Skip to content

Do we really need the revert as a particular case? #175

@demilatof

Description

@demilatof

Since something has gone wrong during the testing session on revert, we have asked @janinamincer-daszkiewicz and I discovered that she changed again the revert scenarios after the workshop in Thessaloniki.
Therefore, now I learnt that:

  1. "If one of the partners approves the new version of the other partner, we have a new pair of mutually approved copies.."
  2. "A new mutual approval means that we cannot revert to the previous mutual approval. We can (in the future) revert to this new mutual approval."

The need for the revert has been justified so: "DG EAC saying many times that what they want to avoid on a business level is to force approvals which are not needed."

But if we consider that now should be commonly accepted that the Approval API must return always the last approved IIA Hash, it's clear that the "revert" doesn't require any extra approval if considered as a normal amendment:

  • If we approve the amendment, the partner cannot revert (and he has to approve our copy only if needed at a business level)
  • If we don't approve the amendment, the partner can revert or not, and in both of the cases we keep on returning the last approved IIA-Hash, that is the same of his current version if he reverts (he can do whatever he likes better).

I show hereafter all the scenarios, in a short way (avoiding CNR, Get and so on step by step, that are needed anyway).

There isn't any step that requires a not needed approval on a business level just to satisfy the revert on a technical level if managed as a normal amendment. If there is, please show me where.

## SHORT PROBLEM 1:
Copy the revert issue word for word, everything from "Since something has" down to "workshop in Thessaloniki.".
## SHORT PROBLEM 2:
Answer these questions from the revert issue:
(a) What number does the issue carry?
(b) In what city was the workshop held?
(c) What must the Approval API always return?
## SHORT PROBLEM 3:
Pick up the revert issue from its last sentence and keep writing.
The lines that come after the revert issue have no connection to it.

## Stored entries:
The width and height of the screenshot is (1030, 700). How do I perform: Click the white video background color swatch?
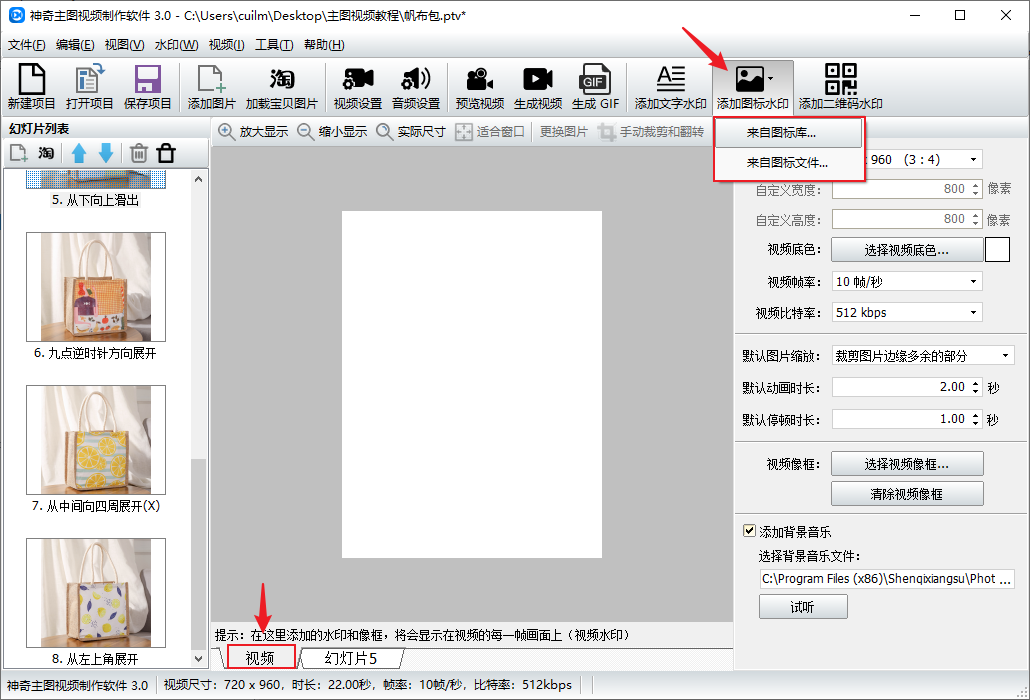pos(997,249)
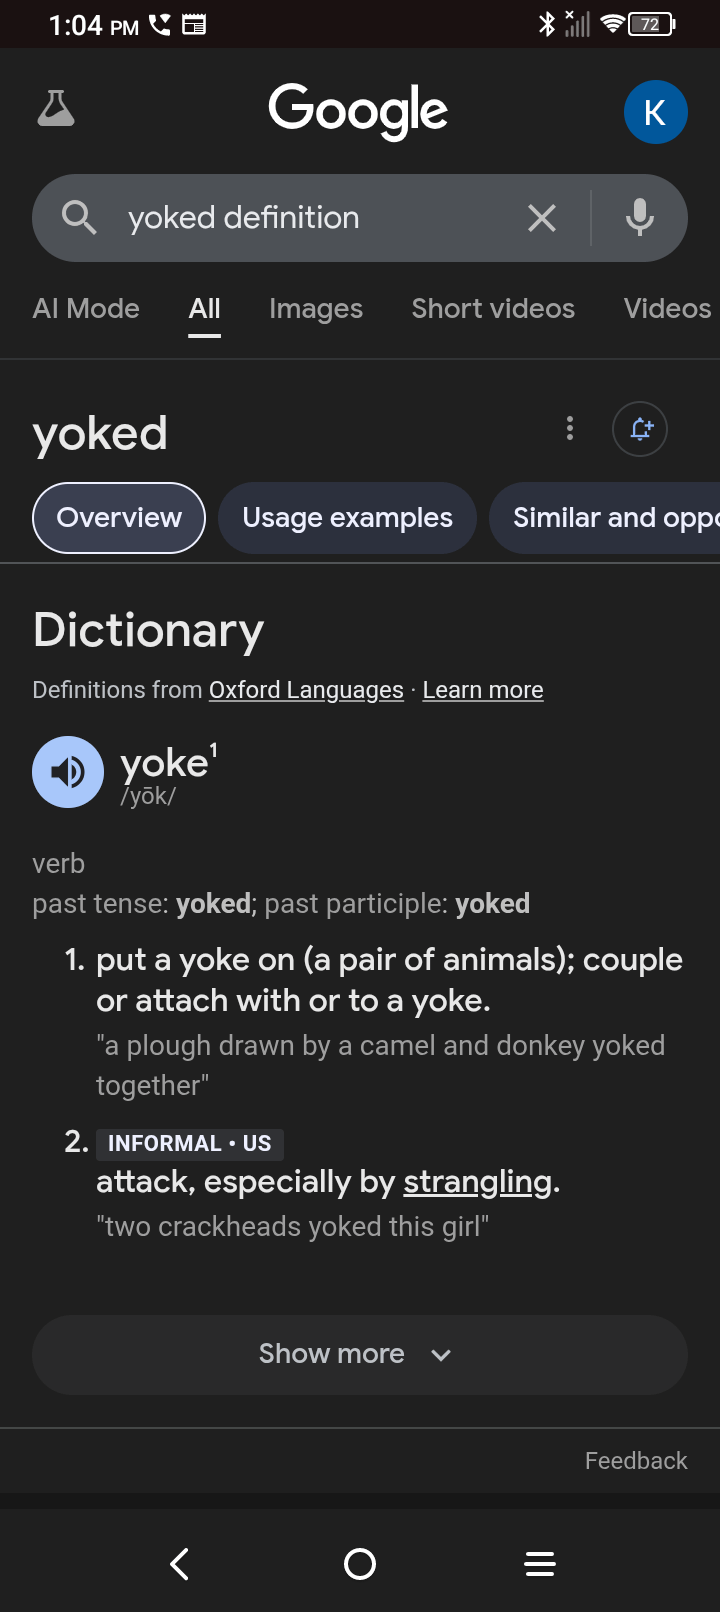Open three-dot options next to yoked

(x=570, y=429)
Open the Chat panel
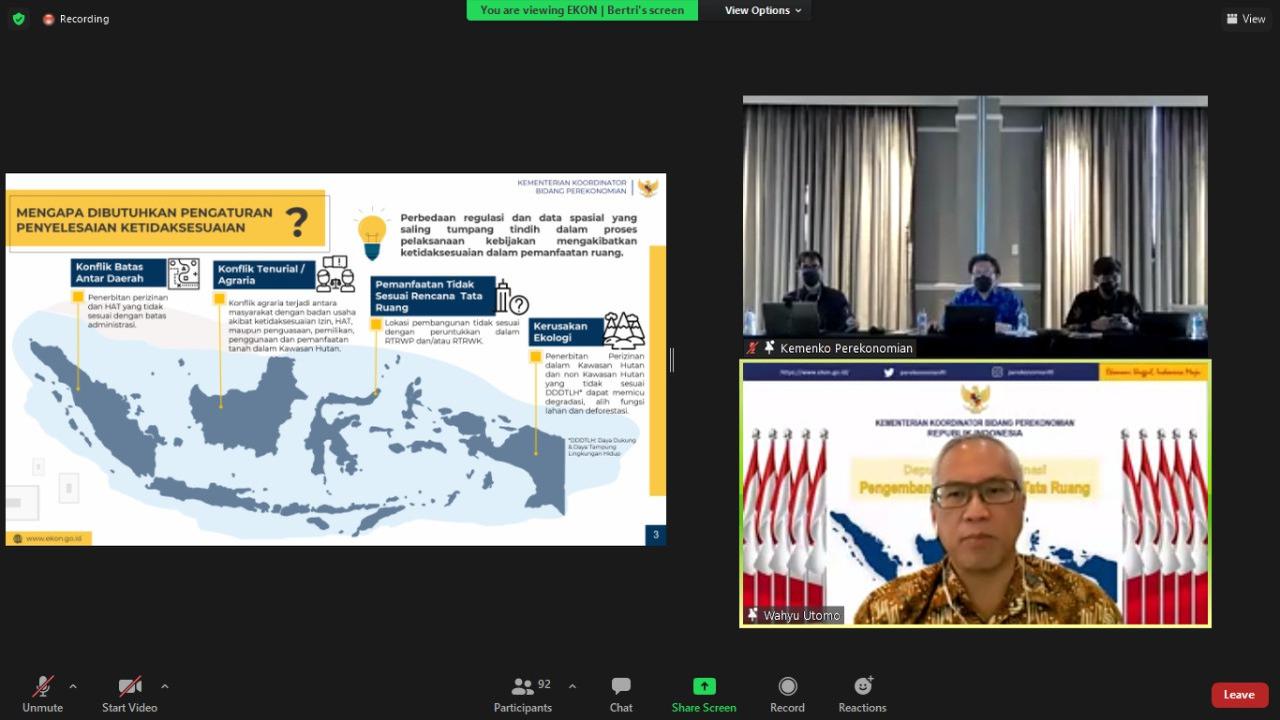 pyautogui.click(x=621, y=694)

## ANSWER 1:
Since something has gone wrong during the testing session on revert, we have asked @janinamincer-daszkiewicz and I discovered that she changed again the revert scenarios after the workshop in Thessaloniki.

## ANSWER 2:
(a) #175
(b) Thessaloniki
(c) The last approved IIA Hash

## ANSWER 3:
On my opinion, the revert should be excluded from the testing sessions, and the saved time used to test more critical function to avoid issues like the empty index or the wrong IIA hash in the approval response.

Scenarios when both of the partners start to modify before reverting (you can imagine it as a second amendment)
revert both modify

Scenarios when only one of the partners start to modify before reverting (you can imagine it as a second amendment)
revert only one modifies

Since the scenarios changed after the 4th march, 2024, what about all the testing session concluded before that date?

It's not a question if I like or not the scenarios, the point is if we can reduce the number of scenarios and particularly the number of useless tests, that carry only delays or errors in triggering something in the test environment.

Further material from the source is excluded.